Of the 100 patients, 42 (42%) reported musculoskeletal side effects and were referred for rheumatology evaluation. Detailed data were available for 38 of these women. The most common musculo-skeletal side effects reported were rotator cuff tendonitis (8 patients), carpal tunnel syndrome (9), and osteoarthritis (12).

Of 23 patients who discontinued participation in the study, 13 did so because of musculoskeletal toxicity.

No syndrome, no predictors

There was no characteristic musculoskeletal pain syndrome associated with either drug. Typical symptoms included joint pain, joint stiffness, muscle pain, or morning stiffness. The mechanism of action for AI-associated musculoskeletal side effects is unknown.
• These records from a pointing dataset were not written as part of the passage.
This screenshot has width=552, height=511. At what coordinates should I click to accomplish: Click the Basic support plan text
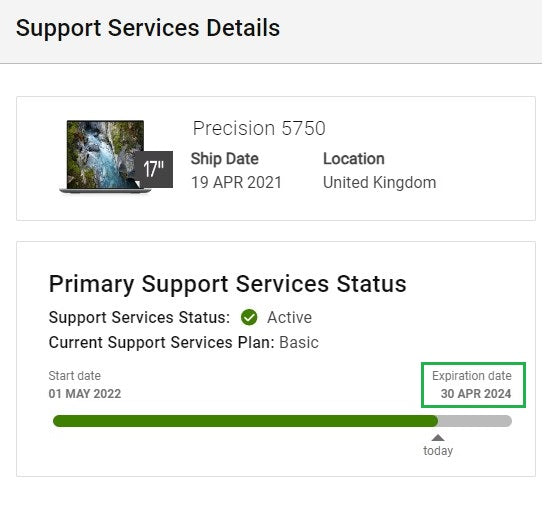299,342
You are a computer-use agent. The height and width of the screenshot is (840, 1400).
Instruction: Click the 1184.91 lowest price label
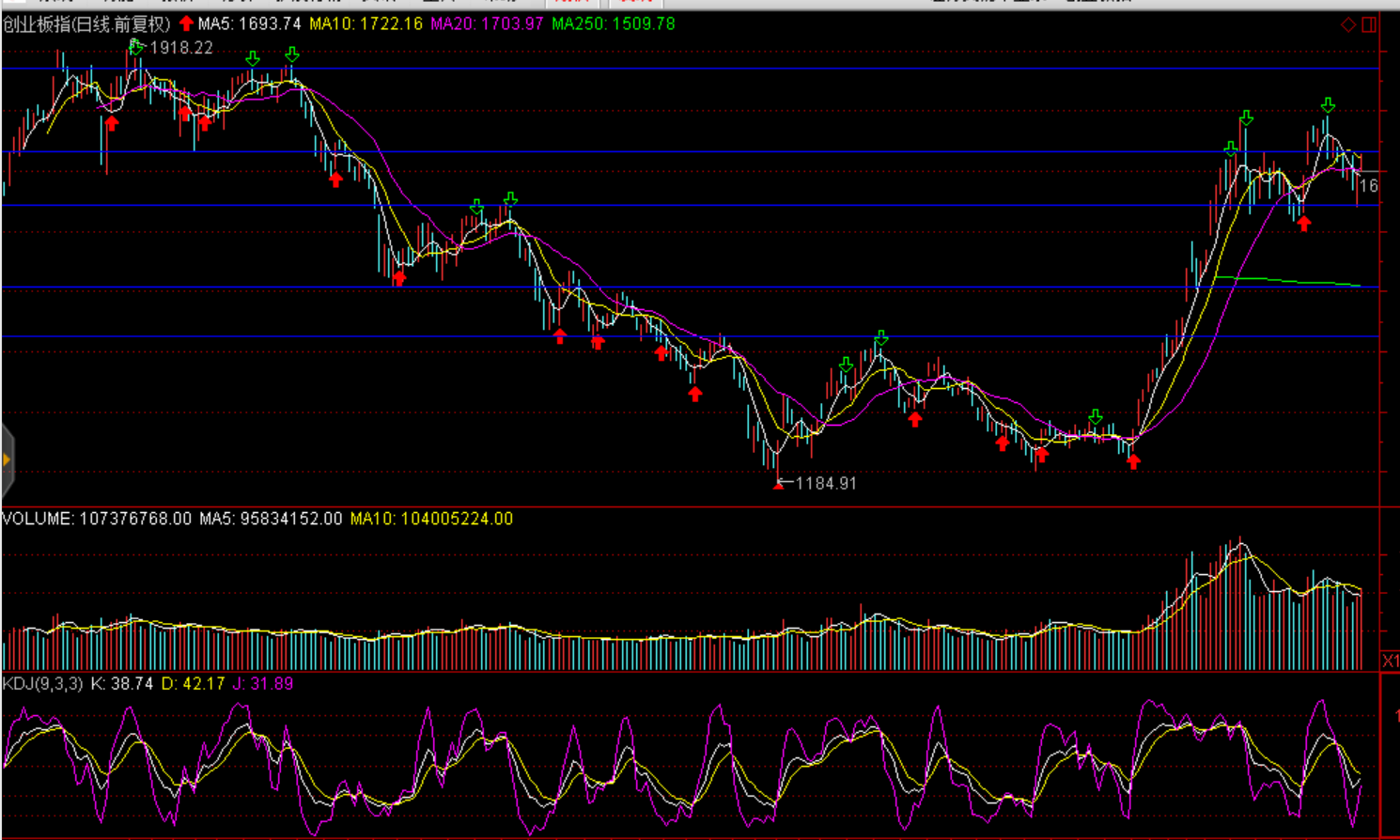(826, 484)
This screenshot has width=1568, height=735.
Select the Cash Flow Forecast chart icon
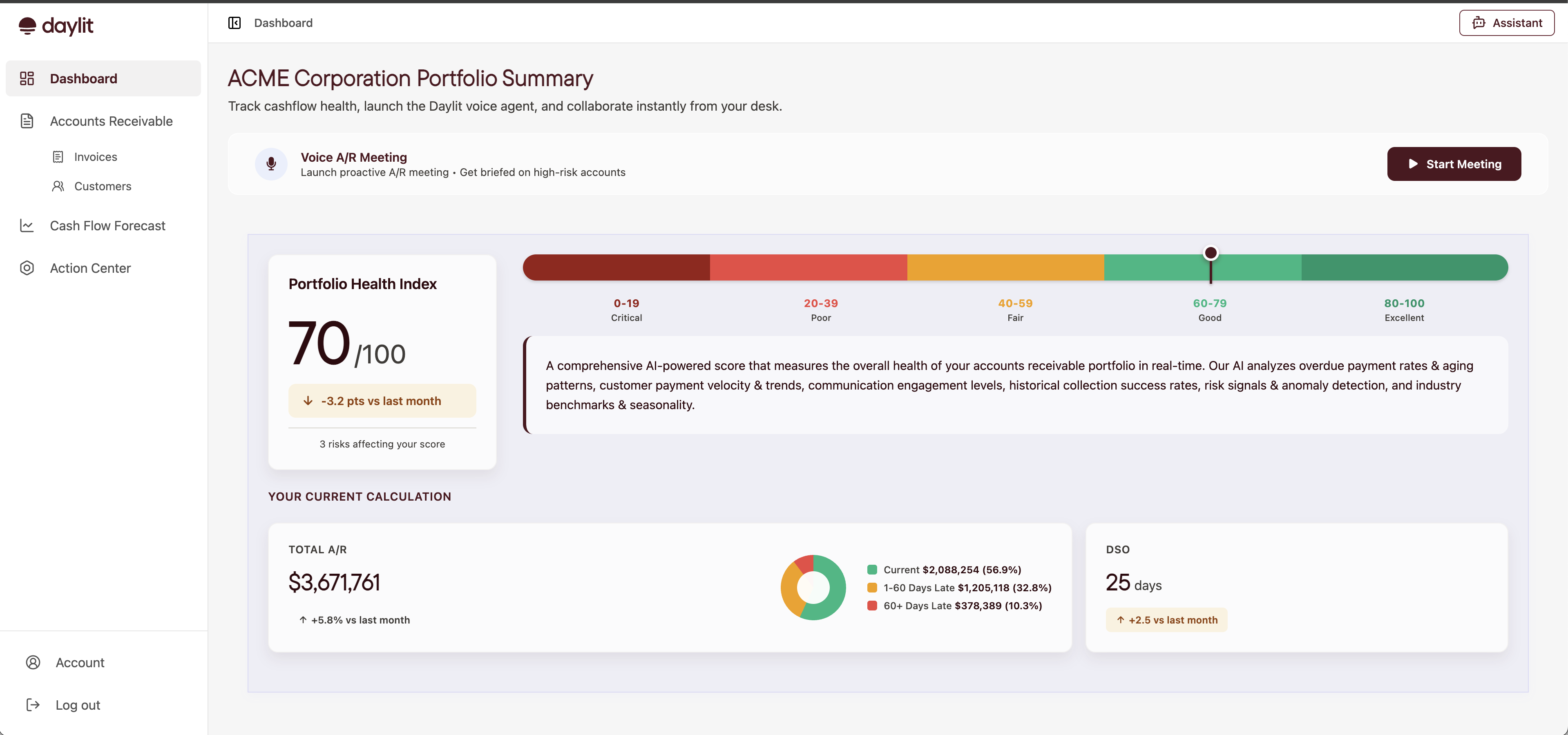pos(27,225)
The researchers also could identify no characteristics that predicted which patients would experience musculoskeletal problems with AI therapy, Dr. Henry said. Extensive examination also revealed no suggestion that the musculoskeletal symptoms were related to a systemic inflammatory response or to an autoimmune process.

Dr. Henry urged oncologists to counsel patients who have these symptoms to report the problem to them rather than stop taking the drug on their own.
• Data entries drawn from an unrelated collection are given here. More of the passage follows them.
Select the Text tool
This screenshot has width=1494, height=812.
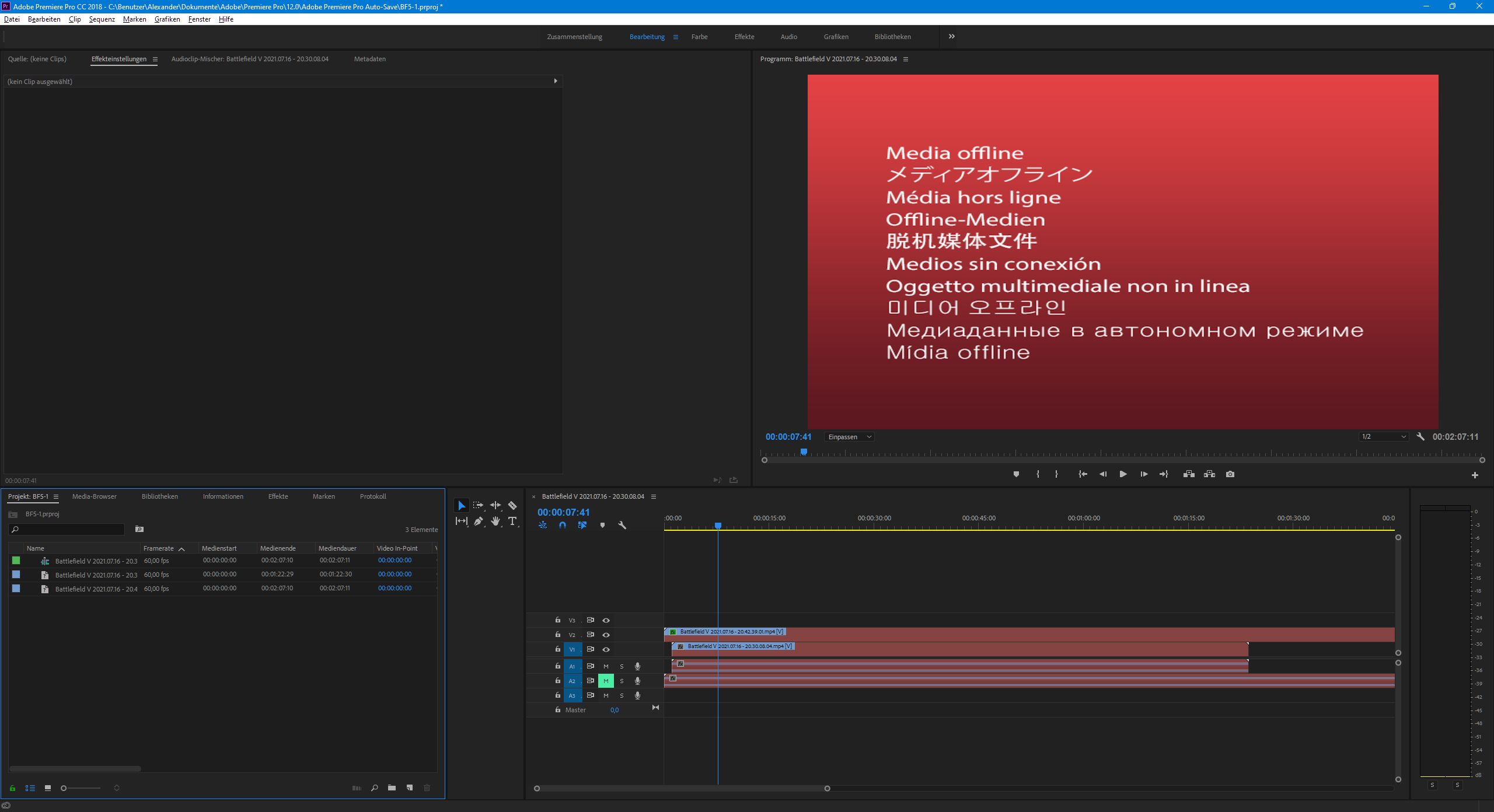512,522
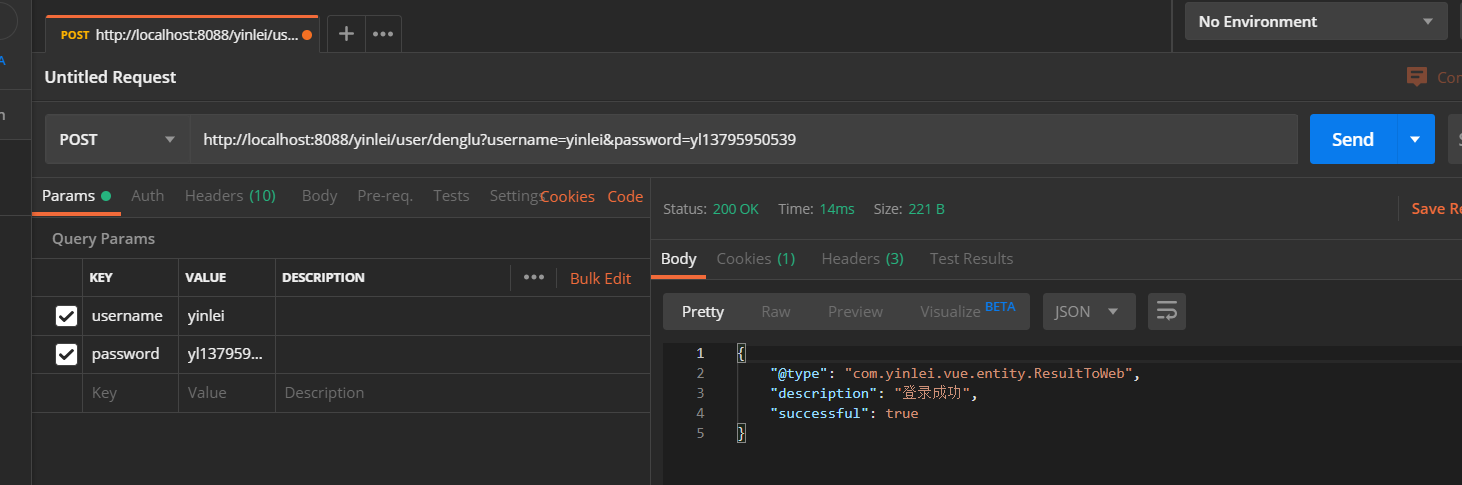
Task: Switch to the Headers request tab
Action: pyautogui.click(x=230, y=196)
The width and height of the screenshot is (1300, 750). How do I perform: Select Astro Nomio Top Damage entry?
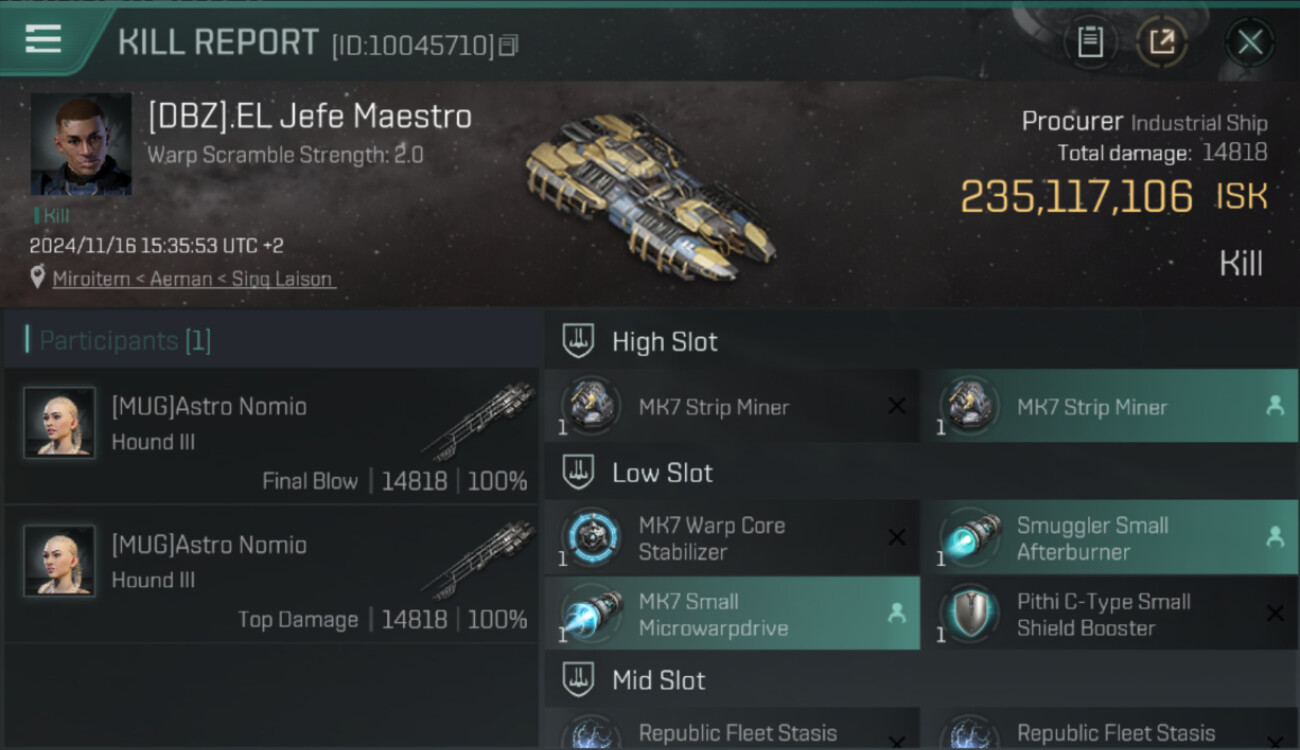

"Pain medication may help alleviate symptoms in some women, but in those with severe symptoms, physicians should consider discontinuing their therapy temporarily until symptoms improve and then switching them to a different medication, such as tamoxifen," Dr. Henry said. Larger studies will be needed to evaluate the effect of switching from one AI to another, she added.

Julie R. Gralow, MD, who moderated a press briefing on this research, said, "Oncologists need to develop a habit of asking patients about symptoms we know can occur and helping patients manage these problems."

When starting AI treatment, patients are often not informed about musculoskeletal side effects, she said. Many are postmenopausal women, and both they and their physicians may attribute these aches and pains to aging.

"These data are unlikely to change our prescribing practices after this meeting. I don't think I would start a different drug based on fear of arthralgias and myalgias, but this study will keep me more flexible with regard to paying attention to what my patients tell me about aches and pains," said Dr. Gralow, associate professor of medical oncology, University of Washington Medical School.

Oncology nurses are often the first responders to patients' reports of side effects. Loren N. Winters, MSN, APRN, BC, OCN, oncology nurse practitioner at Massachusetts General Hospital's Gillette Center for Women's Cancers, told Oncology NEWS International that the results of this study are consistent with what she and her colleagues found in a literature review of aromatase inhibitors and musculoskeletal pain (Clin J Oncol Nurs 11:433-439, 2007).

"It may be useful to know a patient's prior history of muscle and joint problems, such as arthritis, fibromyalgia, injuries, and osteoporosis, and if other cancer-related treatments have caused or may cause similar symptoms, such as taxanes, bisphosphonates, and growth factors," she said. Patients with musculoskeletal pain require frequent communication and an understanding of their individual experience. "The oncology nurse has a key role in assisting the patient with treatment adherence," she said.